Adrián Mills
Adrián Mills, in Spanien geboren und in Pforzheim aufgewachsen, trug schon in seiner Kindheit die leisen Samen dessen in sich, was später sein Klanguniversum werden sollte. Mit sechs Jahren begann er, Geige zu spielen – ein frühes Eintauchen in Melodie, Vibration und Klang als Ausdruck. Mit zwölf bekam er seinen ersten Mixer in die Hände: kein Spielzeug, sondern ein Werkzeug, um zu erforschen, wie Klänge kombiniert, gegeneinander geschoben und miteinander verschmolzen werden können. Mit 16 öffnete sich das Tor zur elektronischen Welt, als ein Freund ihn in die Tiefen des Techno einführte. Diese Begegnung war kein simples Verlieben, sondern ein sich herausbildender Sog – ein Riss in der Oberfläche des Gewohnten, hinter dem Lärm und Rhythmus warteten.
In den frühen Jahren bewegte sich Mills im lokalen Underground: kleine Clubs in und um Pforzheim, Raves und Veranstaltungen, die überregional kaum bekannt sind. Aber genau dort lernte er, wie man eine Menge spürt und wie sich Puls und Energie auf den Tanzboden übertragen. Im Gotec Club in Karlsruhe und im Connex Club in Mannheim fand er erste Resident-Stellungen, dauerhafte Orte, an denen er sein Setspektrum und die Wirkung seiner Auswahl, Übergänge und Lautstärke schulte.

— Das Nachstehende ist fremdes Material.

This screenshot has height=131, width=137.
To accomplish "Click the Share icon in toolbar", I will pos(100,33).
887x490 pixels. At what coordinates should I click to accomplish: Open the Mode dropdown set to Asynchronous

Ein wichtiger Wendepunkt kam 2021 mit mehreren Veröffentlichungen: AFTERHOURINPARIS auf dem Label Katana Cologne sowie Ferrari F40 über das Imprint Concrete Berlin. Diese Stücke waren mehr als nur Tracks – sie waren Momentaufnahmen seiner Reife und seiner Fähigkeit, Härte und Atmosphäre, rohe Energie und kontemplative Spannungen zusammenzubringen. Mit der Gründung seines Labels und Kollektivs 240 km/h im Jahr 2022 manifestierte sich sein Wunsch, nicht nur Teil einer Szene zu sein, sondern eine Klanggemeinschaft bewusst zu formen: Künstler mit ähnlicher Ästhetik, die sich durch harte Sounds, Visionen und eine kompromisslose Klangästhetik auszeichnen.
Seine Musik lässt sich nicht einfach etikettieren. Sie oszilliert an der Schnittstelle von (Early) Hardstyle, Hardcore, Acid und hartem Techno und ist durchsetzt von Einflüssen aus Ghetto-Vibes sowie Vocal-Samples, die nicht nur Effekte sind, sondern Emotionen transportieren. In seinen Produktionen gibt es Momente, in denen der Schlag der Kickdrum wie ein Herzschlag wirkt, in denen die Acid-Line und die verzerrte Synthfläche fast schreien. Aber es gibt auch Augenblicke, in denen sich Raum und Atmung öffnen – Stille, Hall, dunkle Flächen, die wie Schatten zwischen grellem Licht wirken.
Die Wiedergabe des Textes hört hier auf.